Faltan tan sólo 72 días para el referéndum del 18 de septiembre sobre la independencia de Escocia. Aunque el triunfo del “no” parece asegurado, estas consultas las carga el diablo. Pese a la campaña de una y otra parte, las encuestas no se han movido tanto en los últimos meses, situándose en torno a un 35% (bajan) los partidarios de la independencia, y en un 54% (suben) los de mantener la unión.
Si pierden los independentistas, se planteará, desde Londres o desde Edimburgo, un grado de autonomía más elevado para Escocia que es lo que buscaba en primer lugar Alex Salmond, ministro principal de Escocia y líder del Partido Nacionalista Escocés. Pero Cameron no le dejó plantear esta tercera vía en una pregunta abierta, imponiendo una clara elección entre el “sí” y el “no”.
Esa mayor autonomía puede volver a reabrir la llamada “cuestión de West Lothian”, o “cuestión inglesa”. Se trata del problema que plantea el hecho de que los diputados ingleses en Westminster no pueden opinar sobre los asuntos traspasados a la autonomía escocesa, pero los diputados escoceses en el Parlamento británico sí pueden votar sobre los asuntos que atañen a Inglaterra porque esta no tiene autonomía propia, ni, de momento, la quiere. Fue en 1977, cuando se empezó a hablar de la autonomía que Tam Dalyell, diputado laborista por el distrito escocés de West Lothian, planteó esta cuestión que vuelve de forma recurrente y de nuevo en el trecho final hacia el referéndum. Es uno de los problemas de tener un Estado con una estructura heterogénea. De hecho, la Cámara de los Comunes elaboró en 2013 un informe proponiendo varias soluciones, entre otras que los diputados escoceses en Westminster se abstuvieran en votaciones sobre cuestiones puramente inglesas. Un informe que puede ser interesante para la “cuestión europea”, a saber, el hecho de que europarlamentarios de países que no están en el euro puedan votar sobre cuestiones que afectan sólo a la Eurozona.

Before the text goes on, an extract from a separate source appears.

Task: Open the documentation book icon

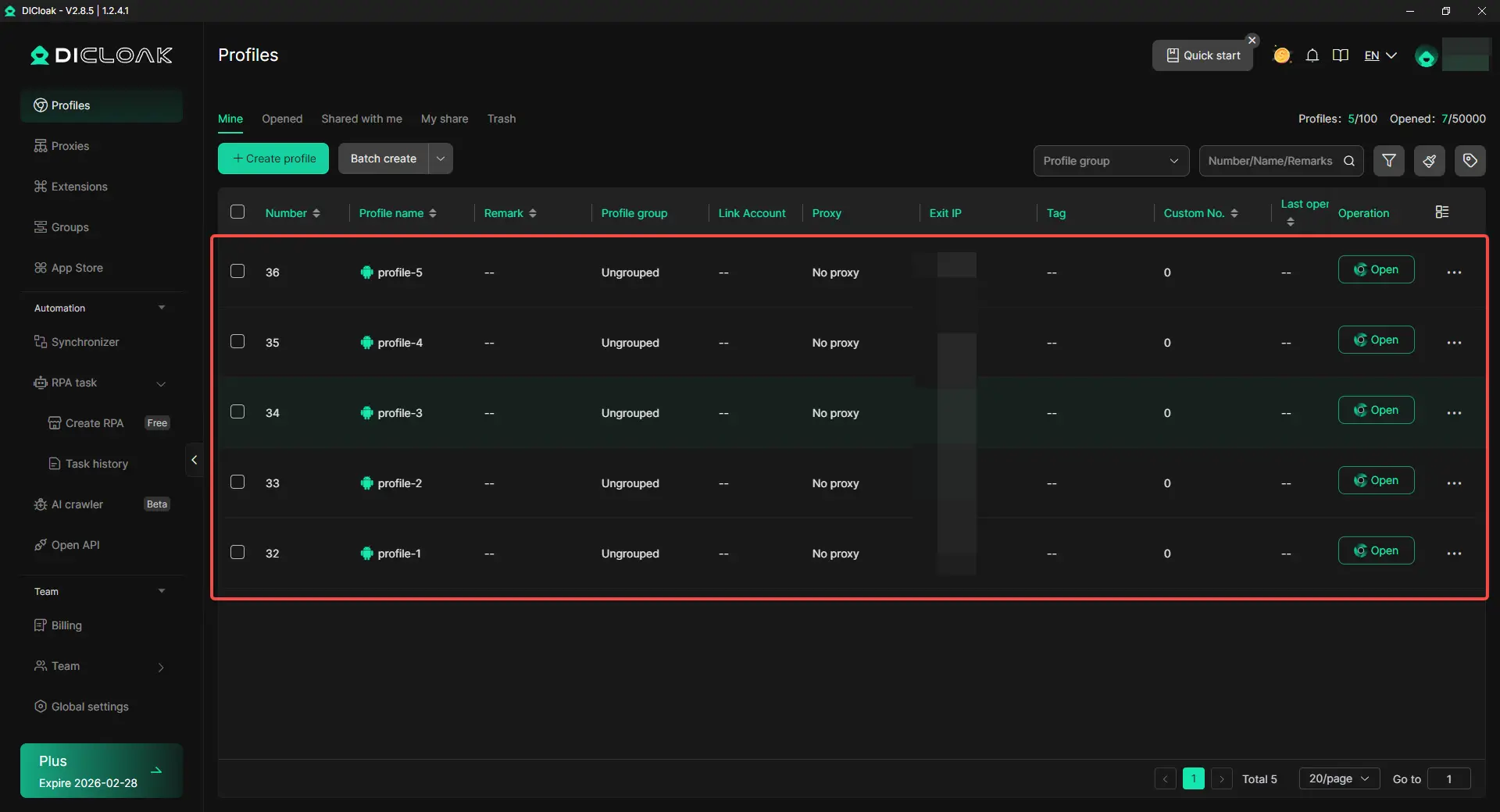Action: 1341,55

Pero en el fondo, lo que se plantea, más que el “ser” inglés o escocés, es el “ser” británico. Cuando Escocia e Inglaterra firmaron su unión en 1707 estaba claro lo que era, e iba a ser aún más, lo británico. Como recuerda John Kay: imperio y poderío naval. En ambas dimensiones han participado históricamente de lleno los escoceses. Hoy sin esos dos componentes, está mucho menos claro. Y para Kay la cuestión de la identidad británica ha fallado en la campaña del “no” en Escocia. No se está presentando con suficiente claridad lo que significa seguir siendo británicos.

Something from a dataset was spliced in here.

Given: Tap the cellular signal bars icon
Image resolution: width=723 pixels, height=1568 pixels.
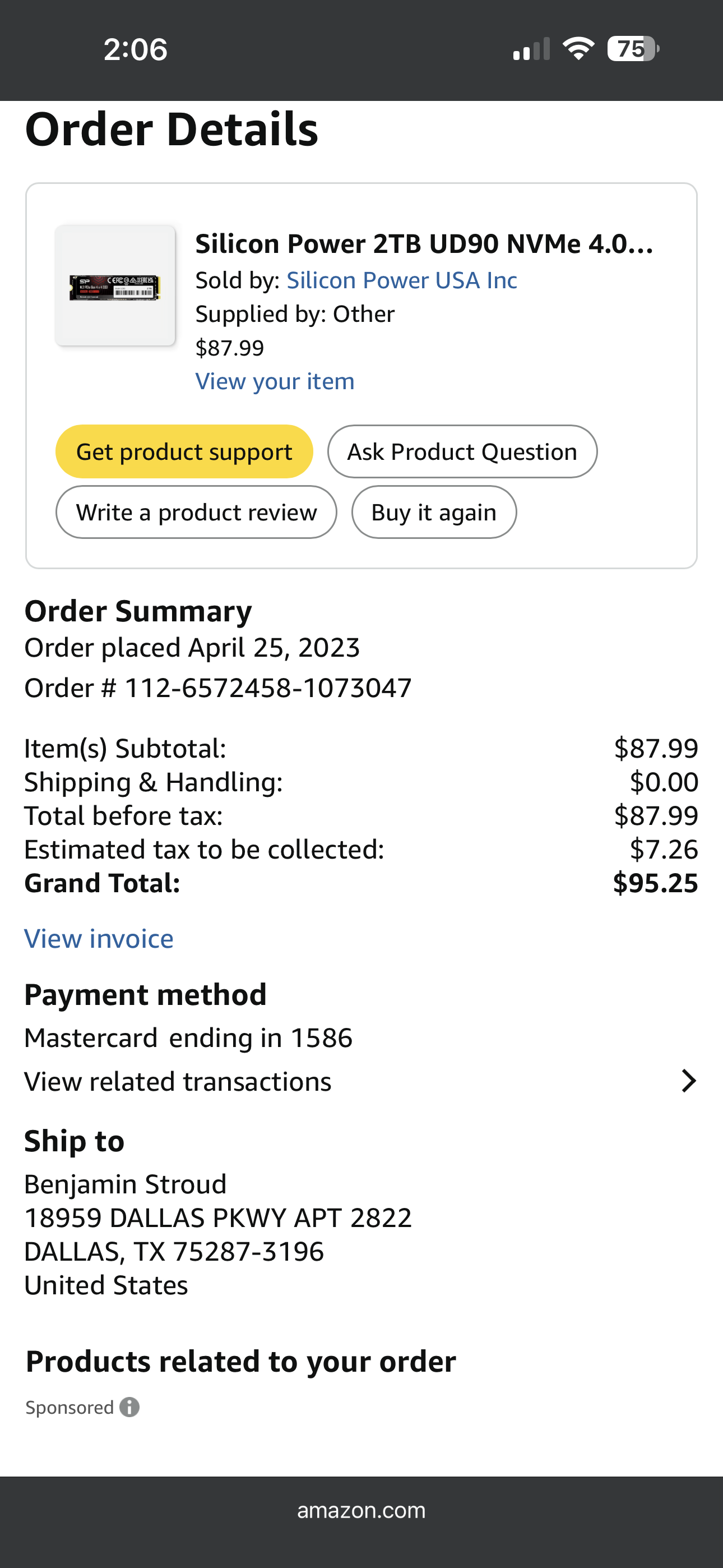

Claro que es más difícil ponerse de acuerdo sobre qué es ser británico que sobre quién debe considerarse como tal, y más aún cuando la identidad europea del Reino Unido es puesta en duda, y triunfa un partido como el de la Independencia del Reino Unido (UKIP), lo que, por otra parte, puede reabrir en unos años la cuestión escocesa si los británicos en su conjunto decidieran salirse de la UE, y los escoceses quedarse.
Según el último sondeo sobre las Actitudes Sociales Británicas, un 95% de la gente considera que para ser “verdaderamente británico”, lo primero es hablar inglés (10 puntos más que hace 20 años); en segundo lugar tener la nacionalidad, junto a respetar las leyes e instituciones del país. Muy lejos (24%) queda el ser cristiano.
En cuanto a los ingleses (que representan un 82% de la población total), no quieren ser independientes del Reino Unido y una mayoría quiere mantener la unión con Escocia, aunque otro tema es el reparto de los ingresos (también del petróleo y gas del Mar del Norte) y de los impuestos. Al cabo, se plantea la cuestión de si la identidad escocesa –fuertemente arraigada aunque no triunfe el independentismo- es compatible con la identidad británica. Como para afirmarlo, un 65% de los escoceses quieren en caso de independencia mantener el mismo rey o reina, lo que concuerda con el sentir al respecto de ingleses y galeses. Y, por supuesto, seguir teniendo la BBC.